Short exercise → Copy out the lines of the records word for word, from the line containing "Task: Open the chat assistant icon" through the line containing "click(156, 237)", including both of those lines and nothing more.

Source data →
————
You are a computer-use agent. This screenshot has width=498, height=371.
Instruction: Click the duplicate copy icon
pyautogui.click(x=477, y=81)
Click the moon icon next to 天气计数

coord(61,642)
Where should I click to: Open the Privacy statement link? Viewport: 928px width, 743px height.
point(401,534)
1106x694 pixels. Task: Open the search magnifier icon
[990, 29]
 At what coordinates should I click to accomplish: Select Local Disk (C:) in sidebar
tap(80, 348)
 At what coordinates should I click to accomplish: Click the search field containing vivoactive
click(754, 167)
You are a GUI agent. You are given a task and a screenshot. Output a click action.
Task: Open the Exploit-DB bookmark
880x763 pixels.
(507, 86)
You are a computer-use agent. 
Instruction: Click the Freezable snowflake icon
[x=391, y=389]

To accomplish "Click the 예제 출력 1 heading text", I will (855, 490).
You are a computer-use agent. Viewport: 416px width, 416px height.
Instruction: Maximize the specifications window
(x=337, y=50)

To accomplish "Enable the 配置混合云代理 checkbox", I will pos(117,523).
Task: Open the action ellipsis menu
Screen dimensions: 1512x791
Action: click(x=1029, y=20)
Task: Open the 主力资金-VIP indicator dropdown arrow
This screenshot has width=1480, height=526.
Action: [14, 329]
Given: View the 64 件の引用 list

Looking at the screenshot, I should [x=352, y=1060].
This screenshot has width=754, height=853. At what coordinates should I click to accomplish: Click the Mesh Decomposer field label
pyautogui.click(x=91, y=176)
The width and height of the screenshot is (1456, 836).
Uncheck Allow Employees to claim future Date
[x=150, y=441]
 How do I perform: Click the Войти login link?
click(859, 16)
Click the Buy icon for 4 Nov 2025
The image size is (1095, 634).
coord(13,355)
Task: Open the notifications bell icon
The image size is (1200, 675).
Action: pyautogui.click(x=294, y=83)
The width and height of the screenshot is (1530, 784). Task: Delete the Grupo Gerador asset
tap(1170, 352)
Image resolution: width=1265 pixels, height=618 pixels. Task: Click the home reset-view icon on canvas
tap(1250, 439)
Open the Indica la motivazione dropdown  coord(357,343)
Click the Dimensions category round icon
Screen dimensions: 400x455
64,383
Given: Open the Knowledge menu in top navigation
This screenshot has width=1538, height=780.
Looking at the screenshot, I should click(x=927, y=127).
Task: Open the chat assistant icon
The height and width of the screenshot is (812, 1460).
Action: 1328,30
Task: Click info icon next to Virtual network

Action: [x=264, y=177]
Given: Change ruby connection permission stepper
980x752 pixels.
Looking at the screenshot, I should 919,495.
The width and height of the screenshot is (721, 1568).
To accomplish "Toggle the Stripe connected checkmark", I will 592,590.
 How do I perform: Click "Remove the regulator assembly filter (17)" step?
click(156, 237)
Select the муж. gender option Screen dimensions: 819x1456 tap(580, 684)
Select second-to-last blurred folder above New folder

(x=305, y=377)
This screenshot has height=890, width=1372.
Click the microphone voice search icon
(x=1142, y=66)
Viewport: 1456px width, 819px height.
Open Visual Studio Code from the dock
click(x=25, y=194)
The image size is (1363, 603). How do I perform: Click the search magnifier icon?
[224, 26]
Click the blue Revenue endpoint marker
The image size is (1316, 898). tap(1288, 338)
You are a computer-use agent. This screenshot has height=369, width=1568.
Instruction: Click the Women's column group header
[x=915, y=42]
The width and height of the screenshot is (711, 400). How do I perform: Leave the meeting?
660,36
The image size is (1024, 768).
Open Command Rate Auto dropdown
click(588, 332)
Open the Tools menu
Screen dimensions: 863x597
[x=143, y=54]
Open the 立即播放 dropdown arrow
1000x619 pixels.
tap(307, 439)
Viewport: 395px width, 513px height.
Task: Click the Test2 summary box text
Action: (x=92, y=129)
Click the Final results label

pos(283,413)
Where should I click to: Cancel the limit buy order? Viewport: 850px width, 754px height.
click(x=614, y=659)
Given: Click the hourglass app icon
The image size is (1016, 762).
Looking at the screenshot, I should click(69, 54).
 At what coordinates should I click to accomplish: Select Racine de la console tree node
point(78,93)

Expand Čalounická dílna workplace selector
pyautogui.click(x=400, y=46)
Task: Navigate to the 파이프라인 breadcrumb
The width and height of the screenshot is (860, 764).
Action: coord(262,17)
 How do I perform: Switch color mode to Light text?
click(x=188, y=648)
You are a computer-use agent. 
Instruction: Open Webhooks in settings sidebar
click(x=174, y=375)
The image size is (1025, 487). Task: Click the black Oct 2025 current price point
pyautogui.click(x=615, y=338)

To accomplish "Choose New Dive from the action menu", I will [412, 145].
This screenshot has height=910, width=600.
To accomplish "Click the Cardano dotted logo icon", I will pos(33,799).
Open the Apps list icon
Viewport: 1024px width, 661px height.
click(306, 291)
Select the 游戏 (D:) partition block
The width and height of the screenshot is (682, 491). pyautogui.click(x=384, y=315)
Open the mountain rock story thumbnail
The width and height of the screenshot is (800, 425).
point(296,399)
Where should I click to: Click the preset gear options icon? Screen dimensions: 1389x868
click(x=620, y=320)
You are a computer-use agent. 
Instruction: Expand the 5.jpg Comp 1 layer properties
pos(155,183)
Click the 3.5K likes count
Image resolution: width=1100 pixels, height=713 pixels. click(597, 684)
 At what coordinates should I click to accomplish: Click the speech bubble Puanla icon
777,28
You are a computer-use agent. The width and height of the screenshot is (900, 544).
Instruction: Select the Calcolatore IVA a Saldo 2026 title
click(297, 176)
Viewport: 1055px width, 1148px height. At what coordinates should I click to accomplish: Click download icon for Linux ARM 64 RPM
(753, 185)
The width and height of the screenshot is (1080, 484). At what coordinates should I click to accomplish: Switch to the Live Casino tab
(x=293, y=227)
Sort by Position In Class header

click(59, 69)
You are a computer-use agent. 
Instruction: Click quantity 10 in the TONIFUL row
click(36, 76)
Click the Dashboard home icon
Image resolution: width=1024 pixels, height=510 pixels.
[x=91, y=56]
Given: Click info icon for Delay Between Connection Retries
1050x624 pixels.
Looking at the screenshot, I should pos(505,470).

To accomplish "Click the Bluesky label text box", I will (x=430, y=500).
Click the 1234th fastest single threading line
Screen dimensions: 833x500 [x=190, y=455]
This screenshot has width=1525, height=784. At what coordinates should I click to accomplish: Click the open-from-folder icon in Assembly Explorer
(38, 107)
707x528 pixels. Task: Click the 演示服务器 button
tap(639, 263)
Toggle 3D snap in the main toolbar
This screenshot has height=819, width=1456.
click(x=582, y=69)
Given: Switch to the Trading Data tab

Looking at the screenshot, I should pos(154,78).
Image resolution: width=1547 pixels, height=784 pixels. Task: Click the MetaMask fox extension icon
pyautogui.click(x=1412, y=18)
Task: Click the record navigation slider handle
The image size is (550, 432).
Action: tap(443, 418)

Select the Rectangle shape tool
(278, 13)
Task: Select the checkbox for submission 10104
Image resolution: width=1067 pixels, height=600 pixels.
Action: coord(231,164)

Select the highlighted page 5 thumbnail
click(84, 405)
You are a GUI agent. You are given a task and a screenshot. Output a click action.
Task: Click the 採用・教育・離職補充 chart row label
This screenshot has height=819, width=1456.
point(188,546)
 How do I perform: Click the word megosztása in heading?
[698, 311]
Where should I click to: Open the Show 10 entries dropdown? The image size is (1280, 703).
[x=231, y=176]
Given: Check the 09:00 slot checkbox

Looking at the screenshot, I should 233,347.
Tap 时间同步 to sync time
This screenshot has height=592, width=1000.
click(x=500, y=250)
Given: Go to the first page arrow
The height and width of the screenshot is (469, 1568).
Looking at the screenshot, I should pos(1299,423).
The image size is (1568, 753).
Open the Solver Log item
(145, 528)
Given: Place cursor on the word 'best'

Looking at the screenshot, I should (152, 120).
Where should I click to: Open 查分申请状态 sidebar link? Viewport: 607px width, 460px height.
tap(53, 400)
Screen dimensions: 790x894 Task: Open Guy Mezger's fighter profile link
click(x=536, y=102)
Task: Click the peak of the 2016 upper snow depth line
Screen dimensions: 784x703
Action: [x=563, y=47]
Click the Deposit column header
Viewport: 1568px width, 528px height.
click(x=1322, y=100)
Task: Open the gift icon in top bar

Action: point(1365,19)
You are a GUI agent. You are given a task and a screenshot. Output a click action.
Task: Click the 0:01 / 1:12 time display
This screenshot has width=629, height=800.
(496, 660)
————
Completed exercise →
Task: Open the chat assistant icon
The height and width of the screenshot is (812, 1460).
Action: 1328,30
Task: Click info icon next to Virtual network

Action: [x=264, y=177]
Given: Change ruby connection permission stepper
980x752 pixels.
Looking at the screenshot, I should 919,495.
The width and height of the screenshot is (721, 1568).
To accomplish "Toggle the Stripe connected checkmark", I will 592,590.
 How do I perform: Click "Remove the regulator assembly filter (17)" step?
click(156, 237)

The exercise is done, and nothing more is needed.